Selain itu juga harus cocok dengan tantangan yang dihadapi. Sebagai orangtua berusahalah untuk mencegah supaya anak jangan sampai tantrum. Bahwa tantrum itu bukan hanya sekedar marah tapi perilaku marah yang tidak terkendali. Sehingga orang tua bisa melakukan pencegahan agar tidak sampai bablas ke perilaku marah yang tidak terkendali.
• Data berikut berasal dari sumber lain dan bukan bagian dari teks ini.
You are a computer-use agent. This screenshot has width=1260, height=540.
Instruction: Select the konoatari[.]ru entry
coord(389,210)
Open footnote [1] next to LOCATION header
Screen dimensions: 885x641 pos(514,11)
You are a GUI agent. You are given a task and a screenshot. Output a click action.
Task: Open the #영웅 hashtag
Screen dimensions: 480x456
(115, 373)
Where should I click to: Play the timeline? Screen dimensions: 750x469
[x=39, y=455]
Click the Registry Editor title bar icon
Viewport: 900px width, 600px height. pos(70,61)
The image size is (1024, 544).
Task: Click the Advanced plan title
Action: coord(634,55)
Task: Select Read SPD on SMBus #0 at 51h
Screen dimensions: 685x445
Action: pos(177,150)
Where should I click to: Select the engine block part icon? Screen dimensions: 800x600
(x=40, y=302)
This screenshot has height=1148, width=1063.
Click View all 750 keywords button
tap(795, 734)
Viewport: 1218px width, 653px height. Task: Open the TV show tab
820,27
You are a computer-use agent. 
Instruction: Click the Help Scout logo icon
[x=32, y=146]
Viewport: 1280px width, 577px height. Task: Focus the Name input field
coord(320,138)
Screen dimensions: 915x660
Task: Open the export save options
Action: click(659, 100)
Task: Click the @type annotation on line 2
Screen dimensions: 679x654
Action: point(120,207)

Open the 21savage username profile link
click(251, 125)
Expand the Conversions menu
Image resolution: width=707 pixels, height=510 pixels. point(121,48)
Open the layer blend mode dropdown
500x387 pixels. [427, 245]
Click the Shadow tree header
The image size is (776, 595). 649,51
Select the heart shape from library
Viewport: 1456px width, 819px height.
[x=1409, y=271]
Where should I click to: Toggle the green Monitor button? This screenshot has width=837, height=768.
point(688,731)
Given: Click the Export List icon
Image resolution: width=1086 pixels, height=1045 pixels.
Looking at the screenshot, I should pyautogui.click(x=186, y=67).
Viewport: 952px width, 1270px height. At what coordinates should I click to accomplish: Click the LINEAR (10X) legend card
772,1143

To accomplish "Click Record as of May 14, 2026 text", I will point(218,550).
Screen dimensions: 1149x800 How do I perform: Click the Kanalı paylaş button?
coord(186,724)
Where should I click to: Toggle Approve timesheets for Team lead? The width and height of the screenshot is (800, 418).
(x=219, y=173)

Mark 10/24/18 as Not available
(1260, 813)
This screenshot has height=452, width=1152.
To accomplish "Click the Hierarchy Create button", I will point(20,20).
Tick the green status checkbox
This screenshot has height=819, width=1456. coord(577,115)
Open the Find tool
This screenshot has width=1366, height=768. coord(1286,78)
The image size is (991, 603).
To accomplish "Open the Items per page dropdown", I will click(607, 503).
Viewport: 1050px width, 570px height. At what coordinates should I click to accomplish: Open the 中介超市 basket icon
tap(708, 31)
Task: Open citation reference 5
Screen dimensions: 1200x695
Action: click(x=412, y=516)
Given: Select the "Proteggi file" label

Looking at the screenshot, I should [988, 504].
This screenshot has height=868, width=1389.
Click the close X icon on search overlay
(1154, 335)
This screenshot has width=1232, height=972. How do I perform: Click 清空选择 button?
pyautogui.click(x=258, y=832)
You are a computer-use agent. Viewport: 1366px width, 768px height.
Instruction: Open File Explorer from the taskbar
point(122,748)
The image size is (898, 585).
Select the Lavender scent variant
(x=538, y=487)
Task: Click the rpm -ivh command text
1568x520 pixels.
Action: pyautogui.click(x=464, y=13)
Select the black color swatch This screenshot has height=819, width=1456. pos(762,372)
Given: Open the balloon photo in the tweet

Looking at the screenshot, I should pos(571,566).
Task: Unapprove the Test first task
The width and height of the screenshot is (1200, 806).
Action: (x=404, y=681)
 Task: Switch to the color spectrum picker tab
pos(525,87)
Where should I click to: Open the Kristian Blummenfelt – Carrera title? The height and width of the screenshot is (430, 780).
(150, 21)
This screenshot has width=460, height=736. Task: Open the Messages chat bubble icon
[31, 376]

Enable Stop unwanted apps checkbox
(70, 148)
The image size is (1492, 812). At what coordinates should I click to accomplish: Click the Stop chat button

Belajar parenting itu berbeda dengan belajar marketing. Belajar parenting tujuannya untuk membekali Ayah-Bunda supaya menjadi orangtua yang lebih baik, bukan mencetak anak menjadi baik. Karena anak baik itu bukan karena cetakan tapi karena proses yang kita lakukan dalam mendidik dan mengasuhnya disepanjang waktu.
Prinsipnya sih jadi orangtua itu nggak harus selalu benar, jadi nggak papa kok kalau kita lupa dan khilaf telah melakukan kesalahan kepada anak. Tetapi yang paling penting dalam proses mengasuh anak ketika orangtua melakukan kesalahan adalah berani mengakui dan minta maaf untuk mau memperbaiki.
Salam good parenting untuk Indonesia yang lebih baik, dari keluarga untuk bangsa.